Louis Adamic was a well known writer and a friend of Vanka's. It would be to Adamic that Vanka would confide his experiences at the Croatian church while he worked. Adamic would write a story a year later for Harper's Magazine with Vanka's permission.


According to Adamic's chronical of the events, in was on Vanka's fourth night at the church that his encounters began. On that night the normally yappy dogs that lived on the property suddenly grew silent. Vanka was mixing paint and feeling a bit tired and cold. He looked down from the scaffolding and saw, "there was a figure, a man in black, moving this way and that way in front of it, raising his arms and making gestures in the air."


Vanka assumed that the figure was Father Zagar whom he had contracted to do the work with. He assumed that the priest was blessing the project and left the man to his devotions. Every night Vanka quit around 2 a.m. and he would stop for coffee and cake with Father Zagar. On that night Vanka mentioned the blessings while he and Father Zagar were drinking coffee. Father Zagar denied being in the church that night. He assured Vanka that he was not the priest that he had seen. So then who? The priest would not discuss the situation and only said, "That was not me."


A few nights later Vanka was still working above the alter when he felt that familiar coldness seep into him. He looked down and saw the priest there again. The priest was dressed exactly as before in black robes and stood behind the alter. His lips were moving as he waved his hands and arms about. Vanka assumed that the man was praying and blessing the church but why?


Vanka did not call out or question the man, but went back to work. He told himself that this must be Father Zagar but he was unsure. Vanka was a rationalist and a socialist. He did not want to even entertain the notion that he had seen anything other than a flesh and blood man.


A while later the sound of hollow footsteps echoed in the church and Vanka looked downward once more. The priest was walking down the center isle toward the back of the church. The lighting was subdued but he could hear the man praying softly.


As Vanka watched the priest, he moved under the scaffolding and out went the lights. Vanka grabbed at the lantern up on the scaffolding near him. At that moment he became aware that the two parish dogs were howling outside as if agitated by something. This was the first time that he wondered if the dogs, too, sensed the presence of the priest?


Vanka was angry and upset that Father Zagar had turned off the lights in the church. It was half past midnight when he climbed down off the scaffolding and hurried out to the parsonage. The building was not lit and he pounded Father Zagar out of bed. Father Zagar was obviously half-asleep when he answered the door. Vanka told him what had happened and asked the father why he had done it. "It wasn't me," the Priest said. Now Vanka thought that the father had been sleepwalking but Father Zagar denied that, too.


Father Zagar looked at Vanka strangely. "Have you heard the tradition that something strange visits the church?"


Vanka shook his head, "No," he denied. "I have heard no such tales."


The priest paused as if troubled by the situation. "About fifteen years ago, almost a decade before I came to serve here, St. Nicholas was said to be haunted by the ghost of former priest. I have never seen him, but among my petitioners there are several who swear that a former priest is the ghost of St. Nicholas Church."


Vanka was shocked by the revelation. Ghostly priests were not part of his world view and he must have looked skeptical. The priest continued. "Have you ever wondered why I sat up each night to wait for you to be done? It was because I feared that you would see something or have an encounter. Each night since you first saw the priest, I have waited for you secretly behind a door and watched over you. Only on this night have I accidentally fallen asleep. I did not see the priest but I know that you have."

• DATA FOR THIS TASK
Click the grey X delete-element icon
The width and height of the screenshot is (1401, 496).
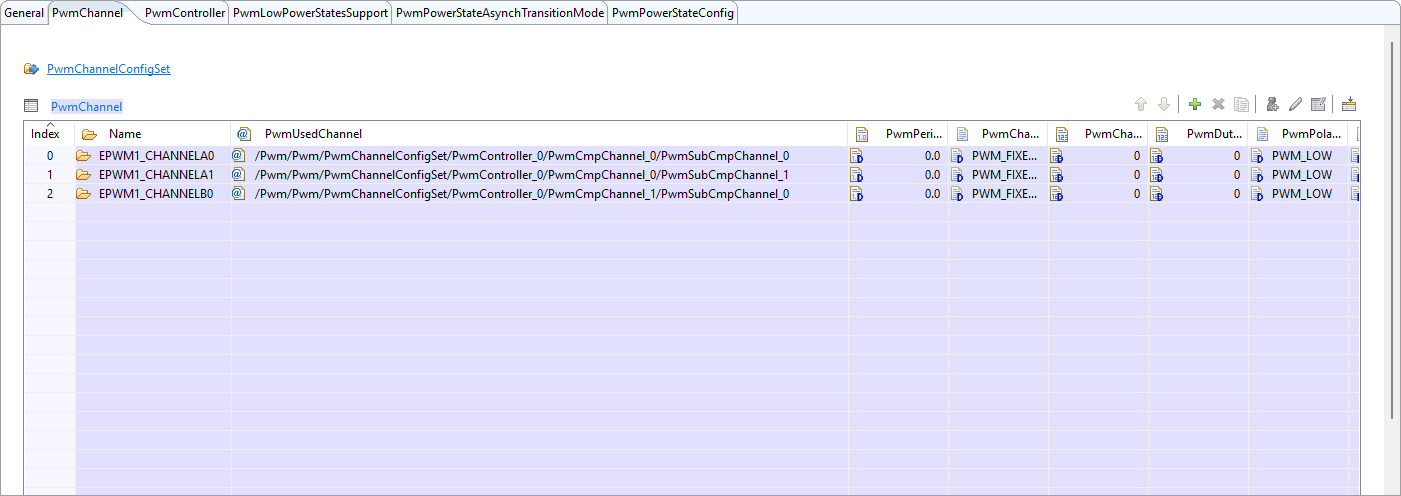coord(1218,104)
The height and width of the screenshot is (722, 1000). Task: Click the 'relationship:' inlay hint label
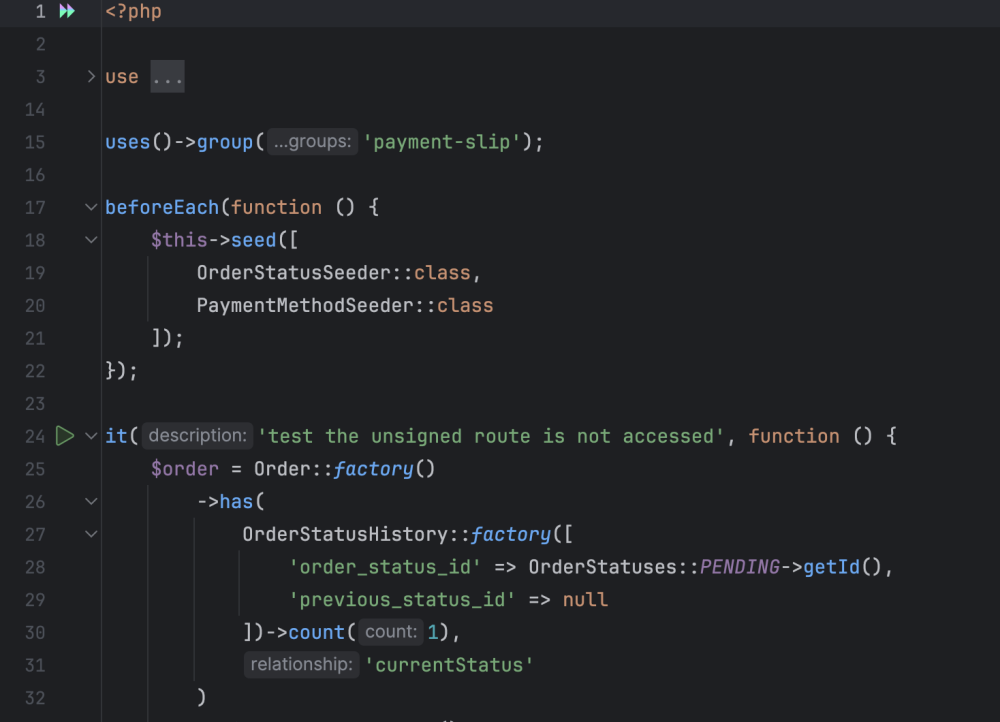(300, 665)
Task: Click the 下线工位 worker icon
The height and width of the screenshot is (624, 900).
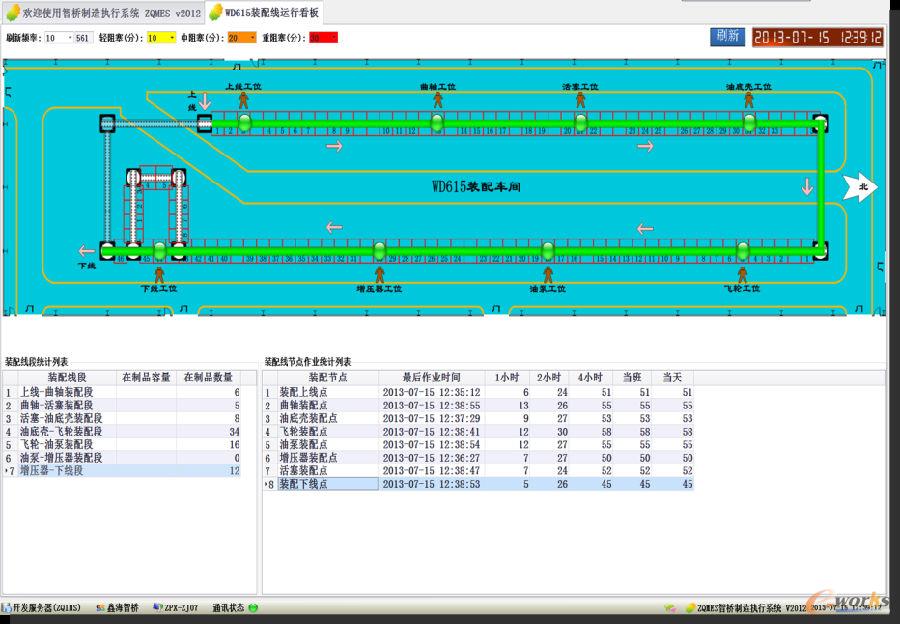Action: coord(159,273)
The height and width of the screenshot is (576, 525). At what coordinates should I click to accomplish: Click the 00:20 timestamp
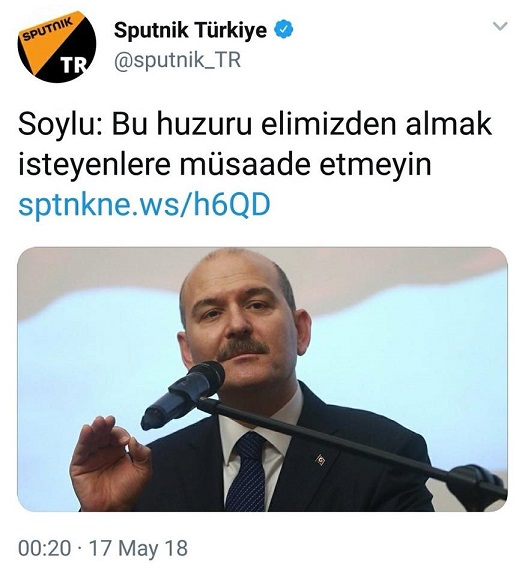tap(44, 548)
==
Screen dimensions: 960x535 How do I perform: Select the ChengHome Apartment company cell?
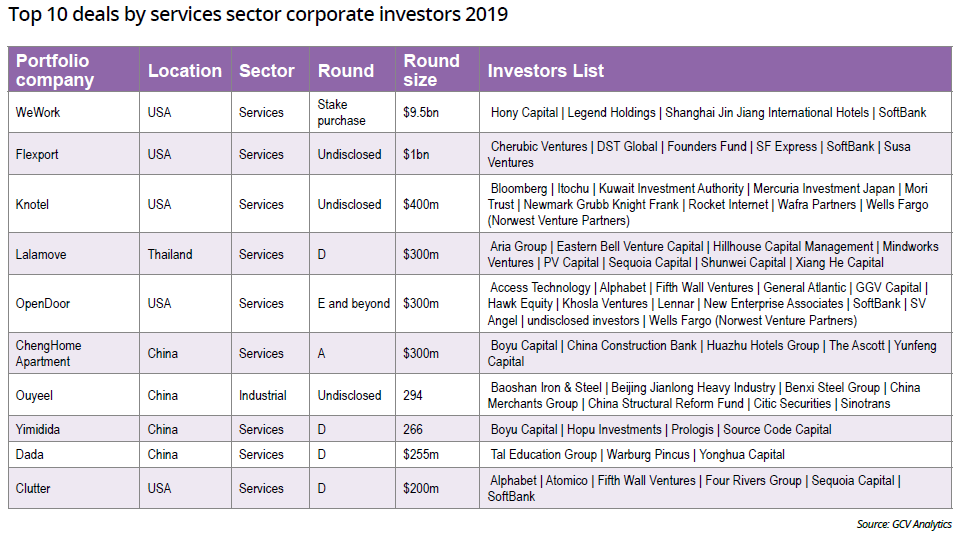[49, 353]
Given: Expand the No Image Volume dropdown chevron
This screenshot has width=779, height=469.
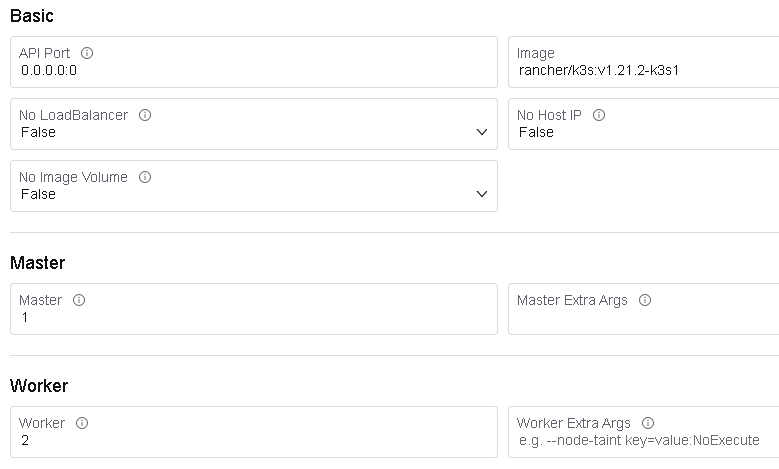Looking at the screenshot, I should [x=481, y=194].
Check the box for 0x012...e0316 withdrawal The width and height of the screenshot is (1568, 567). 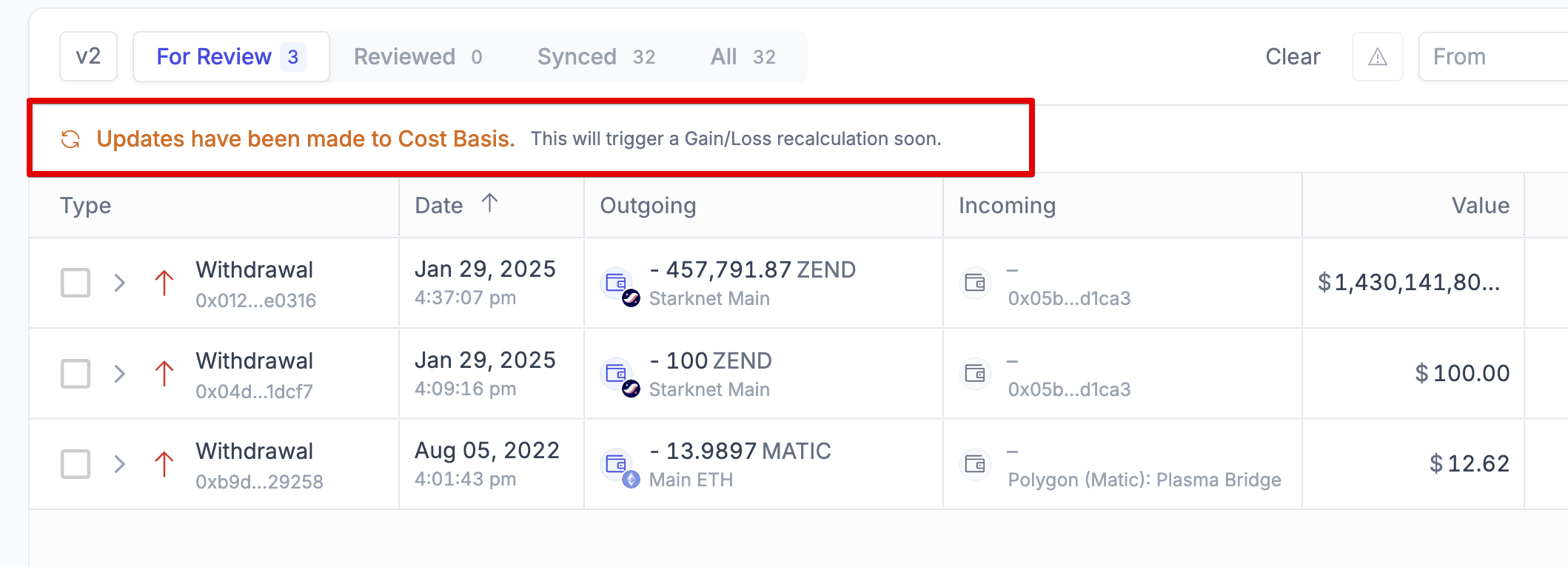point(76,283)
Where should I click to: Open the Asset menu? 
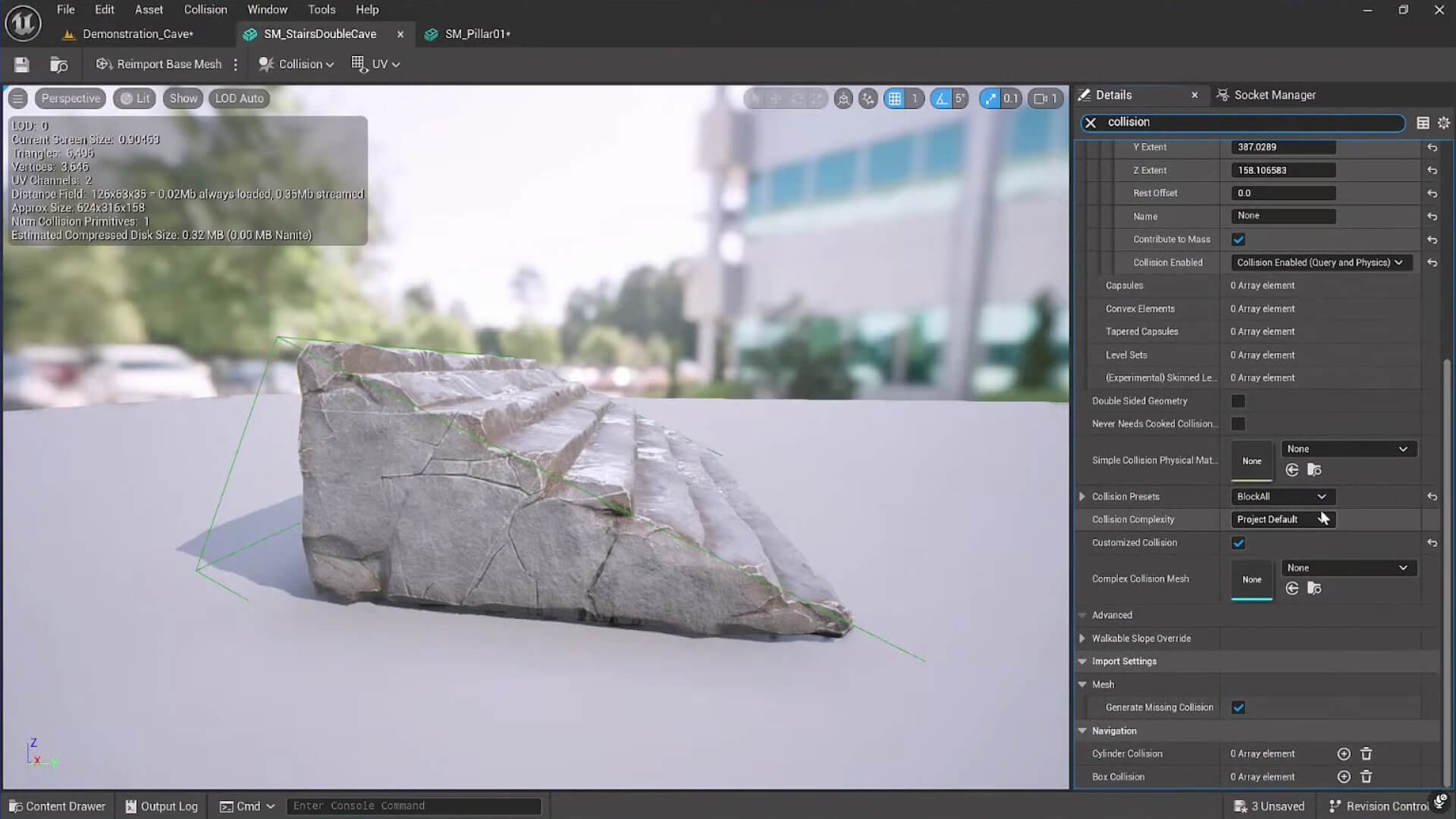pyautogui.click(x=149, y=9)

• TASK LIST
- A) Retype the rows from the line with "Task: Click the 下线工位 worker icon" up to and including the line with "tap(44, 548)", without the pictures.
- B) Continue the story of Vanka and the ghostly priest at St. Nicholas Church from where it stops.
The ghost story and the rows are unrelated to each other.

• RESPONSES TO THE EXERCISE
- A)
Task: Click the 下线工位 worker icon
The height and width of the screenshot is (624, 900).
Action: coord(159,273)
The height and width of the screenshot is (576, 525). At what coordinates should I click to accomplish: Click the 00:20 timestamp
tap(44, 548)

- B)
For a second Vanka seemed unable to speak, and then he smiled. "Then I have seen a ghost?" he marveled. "I guess that I'm not crazy."


Father Zagar laughed. "I would not go that far, my friend," he smiled. "but you have seen a ghost."
After that night Father Zagar openly joined Vanka while he worked in the church.


The night after these events Father Zagar would suddenly have a change of attitude about the ghostly priest. That night Vanka and Zagar had laughed and cracked jokes about keeping a vigil and about the ghostly priest. As the night wore on, Father Zagar even called upon the ghostly priest to show himself if he were real. At first the whole thing was a lot of fun, but after Father Zagar demanded that the phantom priest appear there was a sudden coldness that touched the air. Both men paused as if waiting for something. Then a loud rap came from the back of the church. The two men's heads swung that direction. A second rap, a third and fourth rang through the empty church. Suddenly the dogs outside began to bark and howl madly.


Father Zagar turned back toward the interior of the church. "Be you a ghost or dead man, go with God," he shouted out. He was feeling uneasy and frightened. "Rest in peace and I'll pray for you, but leave us now."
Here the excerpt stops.